(Stored records)
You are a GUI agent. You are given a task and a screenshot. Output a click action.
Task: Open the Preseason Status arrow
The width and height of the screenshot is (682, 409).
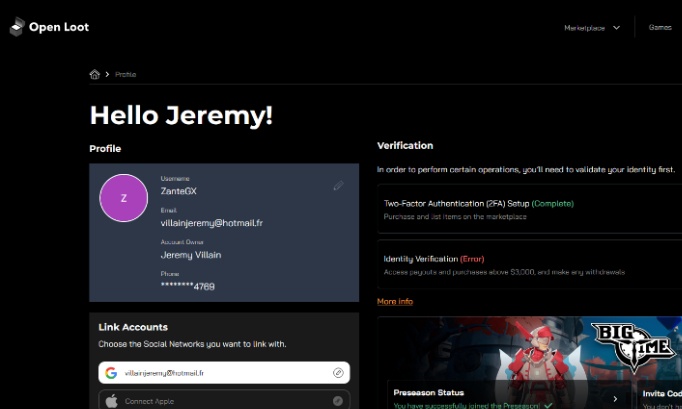pos(615,398)
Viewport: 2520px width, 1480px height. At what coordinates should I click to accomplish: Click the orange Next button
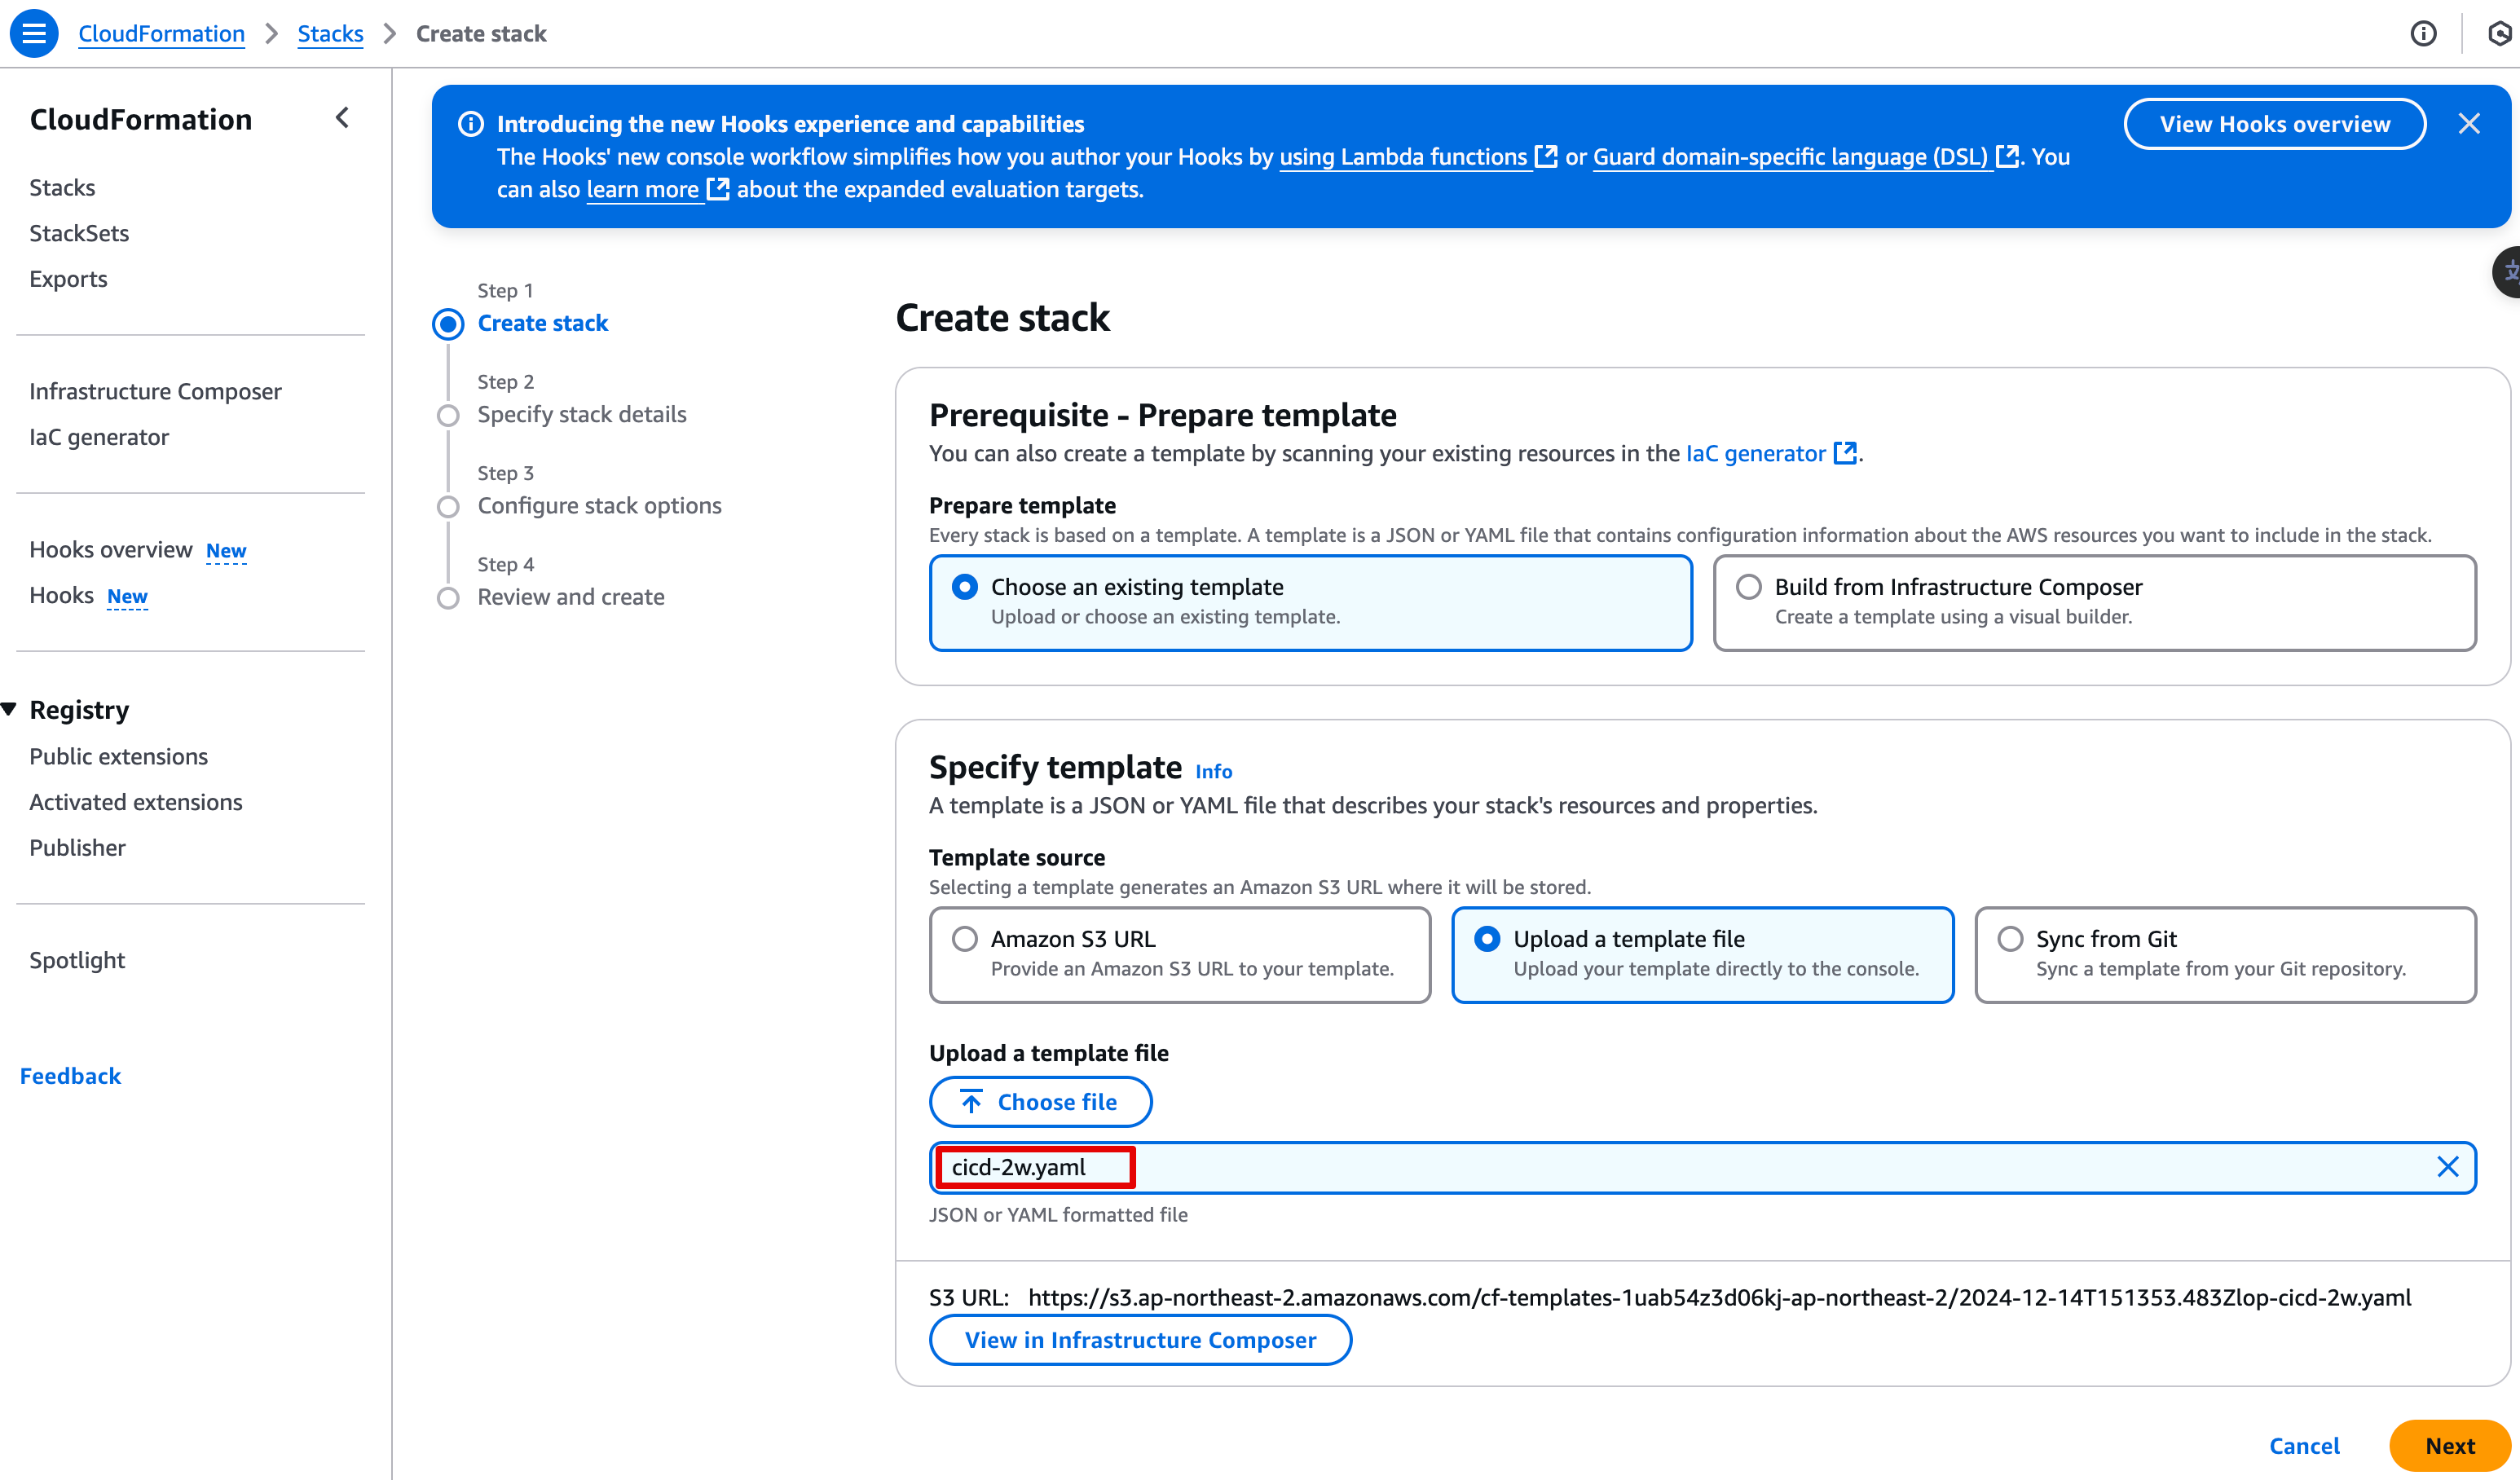click(x=2449, y=1445)
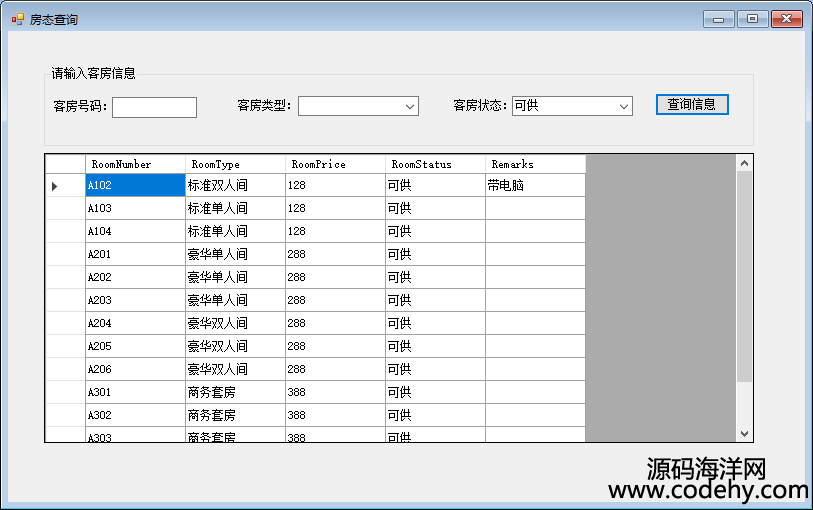This screenshot has width=813, height=510.
Task: Click the RoomType column header
Action: tap(235, 164)
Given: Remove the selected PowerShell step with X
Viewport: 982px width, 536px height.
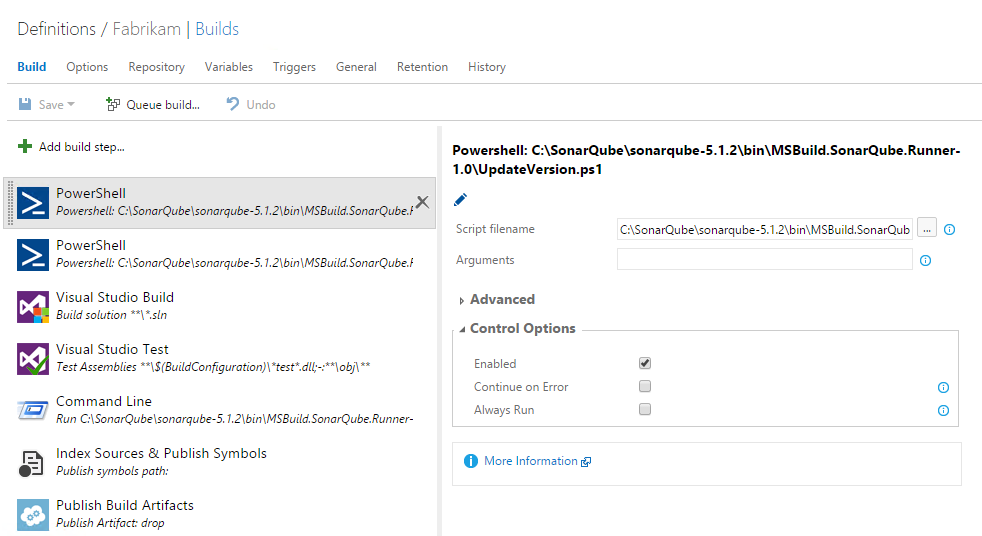Looking at the screenshot, I should click(x=422, y=202).
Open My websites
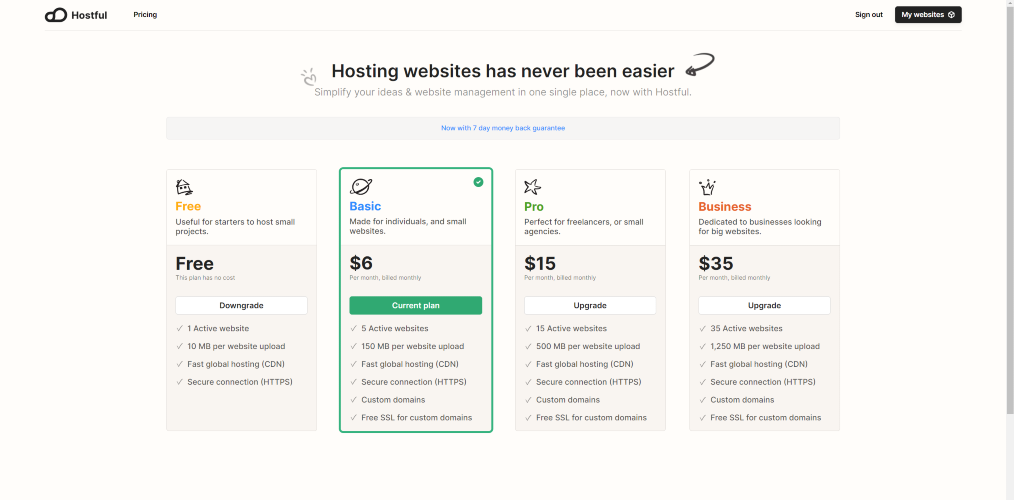Image resolution: width=1014 pixels, height=500 pixels. point(928,15)
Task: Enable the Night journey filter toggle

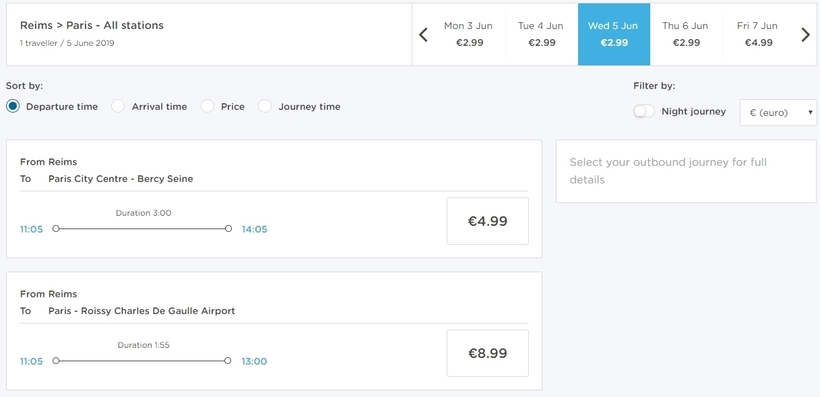Action: [644, 111]
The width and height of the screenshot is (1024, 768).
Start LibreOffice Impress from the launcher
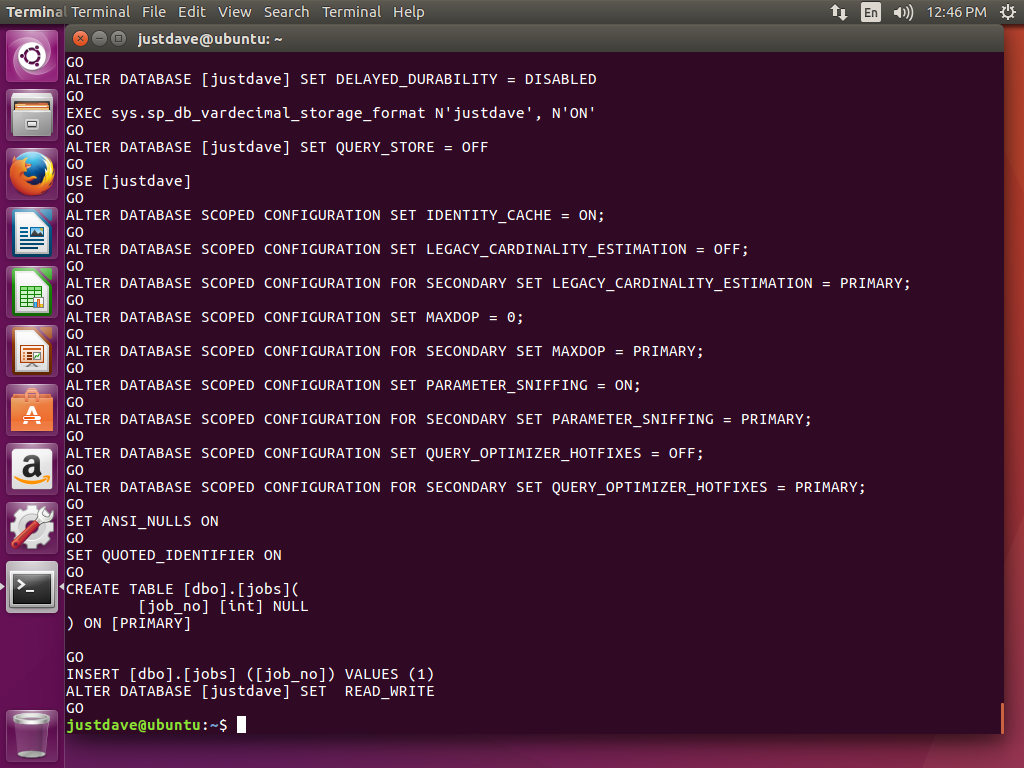click(x=32, y=351)
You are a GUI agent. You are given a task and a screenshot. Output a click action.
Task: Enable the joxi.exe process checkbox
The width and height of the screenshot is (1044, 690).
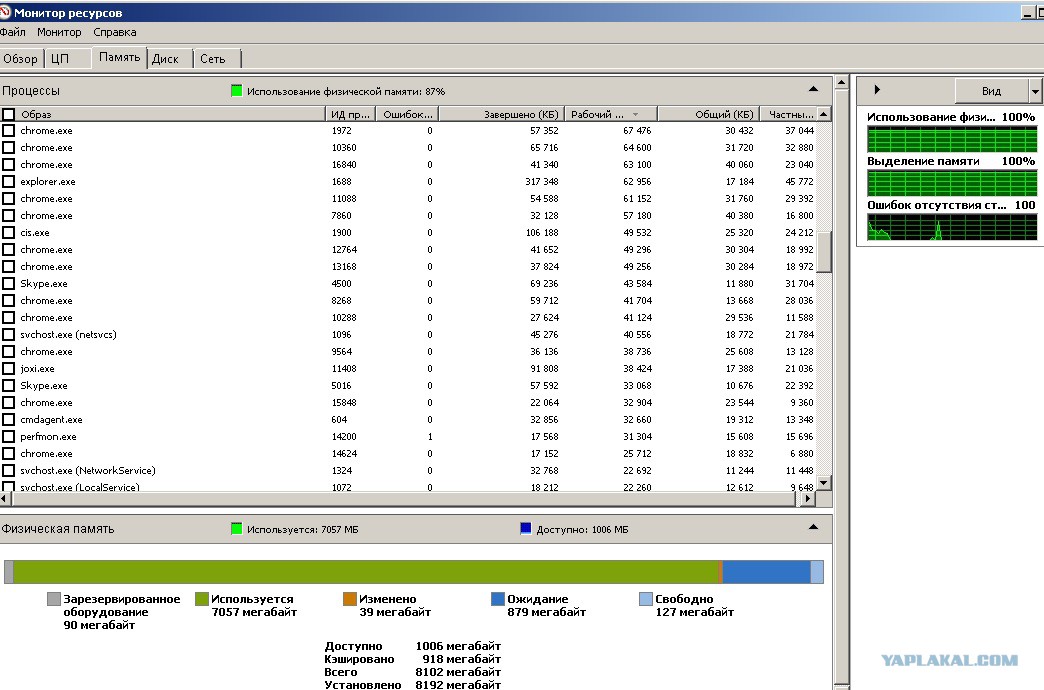click(9, 369)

AIM: List each line in the listing above that contains the word "Open".

RESULT FOR THIS EXERCISE:
Task: Open the Preseason Status arrow
Open My websites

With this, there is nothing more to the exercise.